Я не могла насмотреться на все, что приказала принести бабушка. Таких вещей, скажу, вы и не видывали. Персидские ковры, что твое ноле, покрытое муравой и усеянное цветами. Яркие, мягкие, как бархат, нога в них так и тонет, прелесть, а не ковры! А что за шандалы! Амур бежит с колчаном, а в колчане нет уже стрел, он все их расстрелял, а в руках несет факел — этот-то факел и есть шандал. А потом втащили огромный столп, старинные часы с курантами. Завели их, сперва играют они, а потом отворяется дверь, выходит лев, водит большими круглыми глазами, озирается и бьет ногой о камни: что ни удар ногой, то удар часов, и бьют они тот час, который наступил. Лев пробьет и уходит в дверь, дверь щелкает и затворяется, а куранты опять играют — потом щелк — и все смолкло, до следующего часа. Мы залюбовались львом и его большими желтыми круглыми глазами, которыми он водил, когда часы били 12. Тут бывало на него вволю наглядишься — а когда бьет час — выскочит, и глядь уж и нет его! А как хорошо было одеяло из шемахинского шелка, алое с лазоревыми каймами, такое глянцевитое, яркое, и шуршало оно как-то особенно под рукою. И какие китайские лаки, черные с золотом!
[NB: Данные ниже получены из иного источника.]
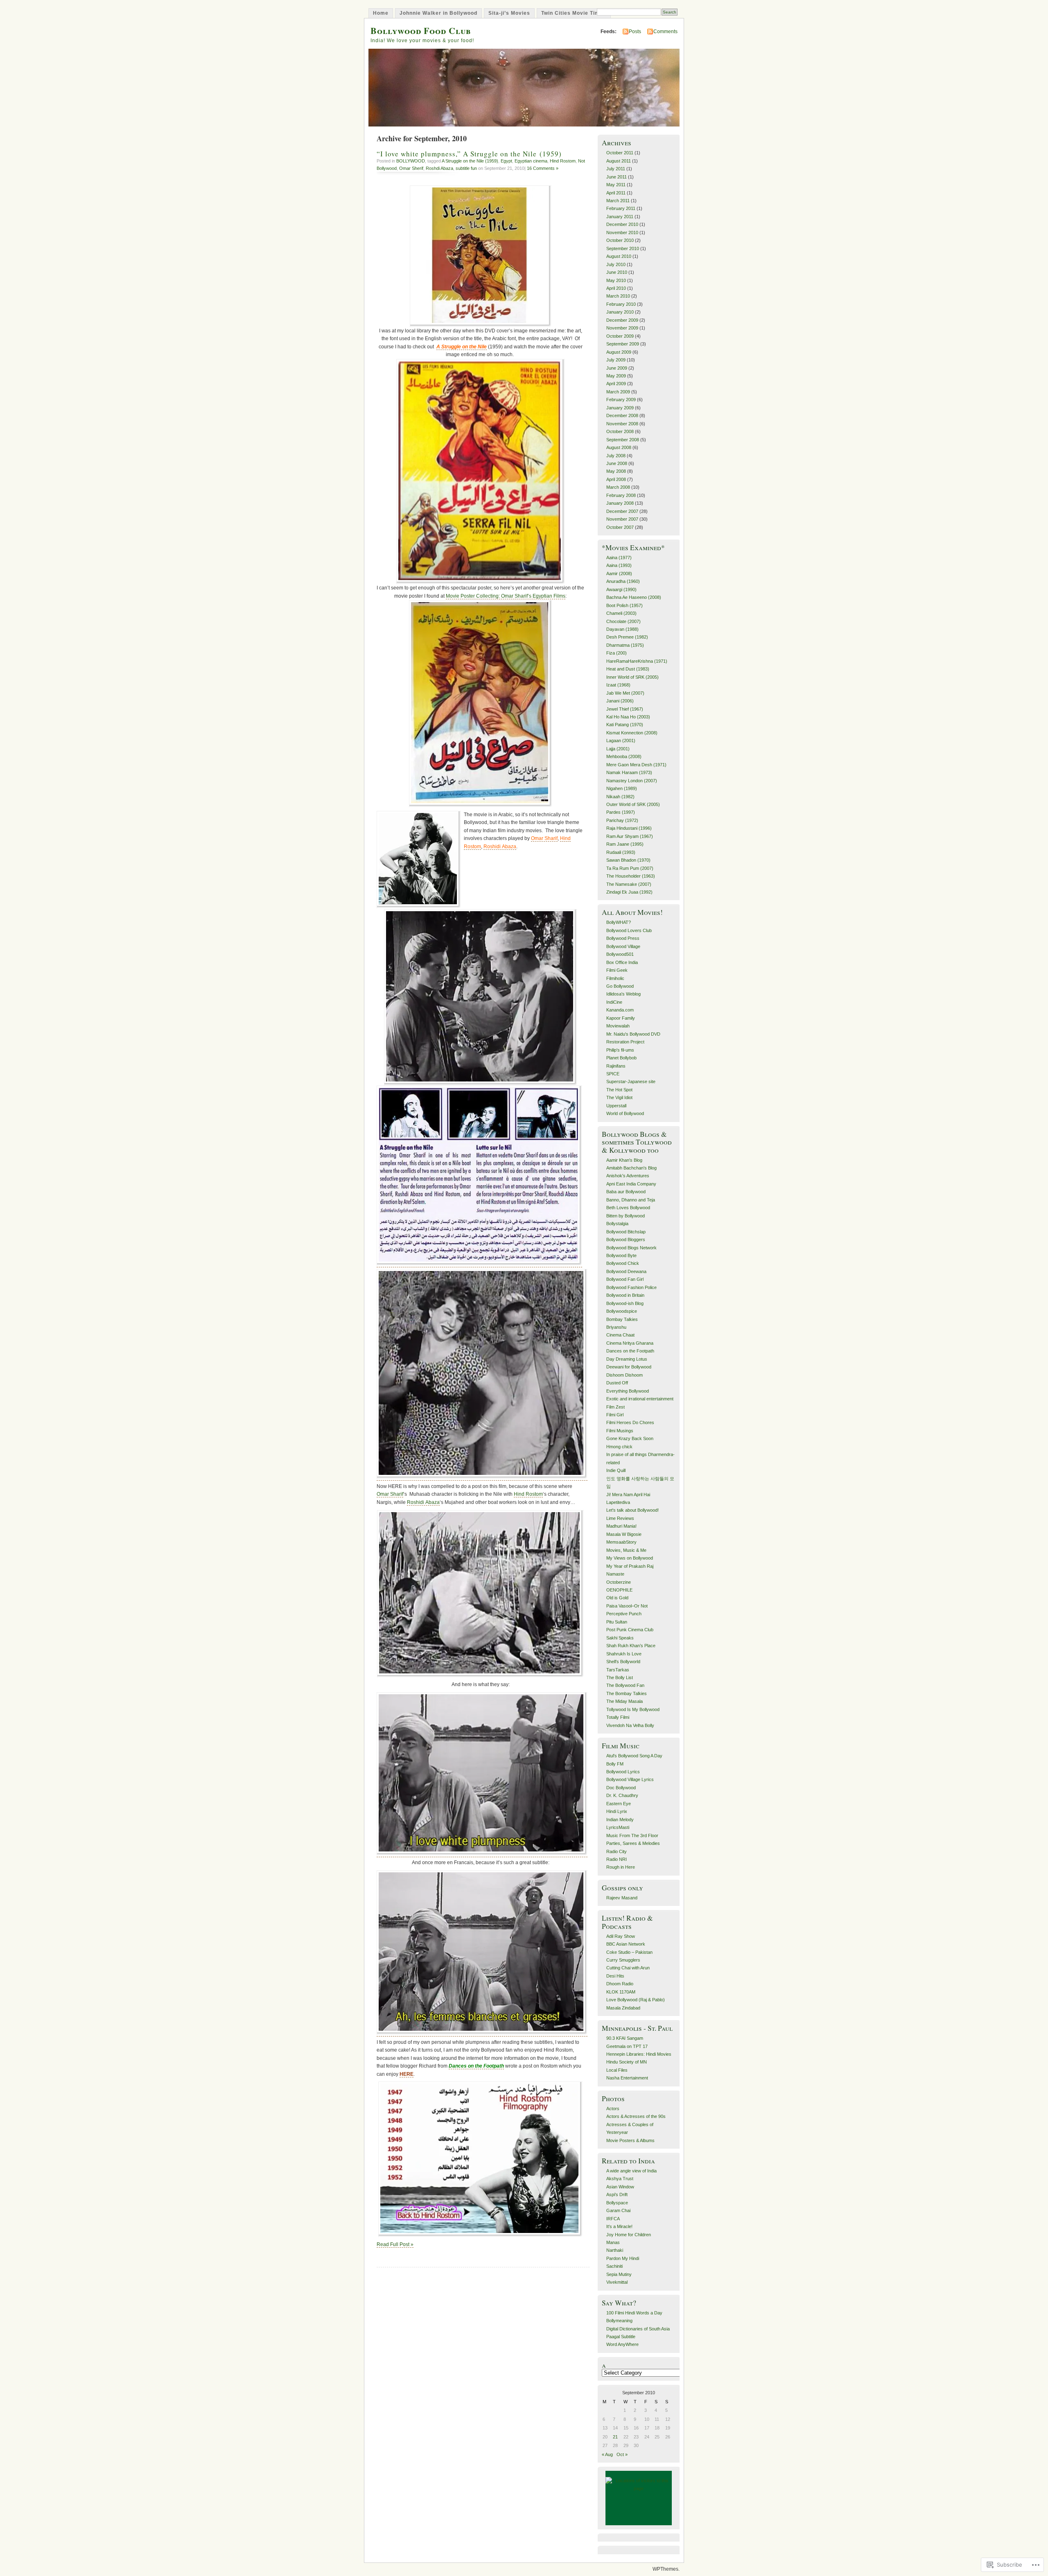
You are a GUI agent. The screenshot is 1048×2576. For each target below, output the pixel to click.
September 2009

На горбатой крышке ларца изображены были золотые высокие горы, золотые птицы, китаец с попугаем на руке, китайский дом, дерево тоже китайское, чуднóе какое-то, уродливое, но такое красивое, вода и мостик, такой затейливый, а по бокам ларца все золотые цветы, тоже какие-то чудные. А столик весь разноцветный, с цветами всех красок и с множеством ящиков. Не успели еще налюбоваться и надивиться подарками бабушки, как пришли тети, каждая с своей горничной, с подносом! Тетушка Наталья Дмитриевна взяла с подноса чернильницу и поставила ее на письменный стол. Она представляла римлянина в горестной позе, опиравшегося на тумбу, в тумбе-то и налиты были чернила, а в урне, стоявшей по другую сторону римлянина, песок — но не простой, а золотой песок. Она также принесла и пресс-папье. Казак, с большим султаном на шапке, сидел на камне, а у ног его лежали сабля, ружье и пика. Около него стоял конь, которого он держал за узду. Тетя Ольга приказала принести свою библиотеку из какого-то очень красивого палевого дерева, с золочеными по бокам сфинксами, с новенькими, зелеными в складку сложенными тафтяными заборами, которыми были подложены стекла шкафчика. Тетя Саша, не зная чем угодить, чем порадовать, принесла свою любимицу, канарейку Mimi, певунью и ручную.
3
Ридикюлем назывался бархатный, или из бисера вывязанный мешочек, куда клали носовой платок, и который носили на руке, на шнурке и цепочке.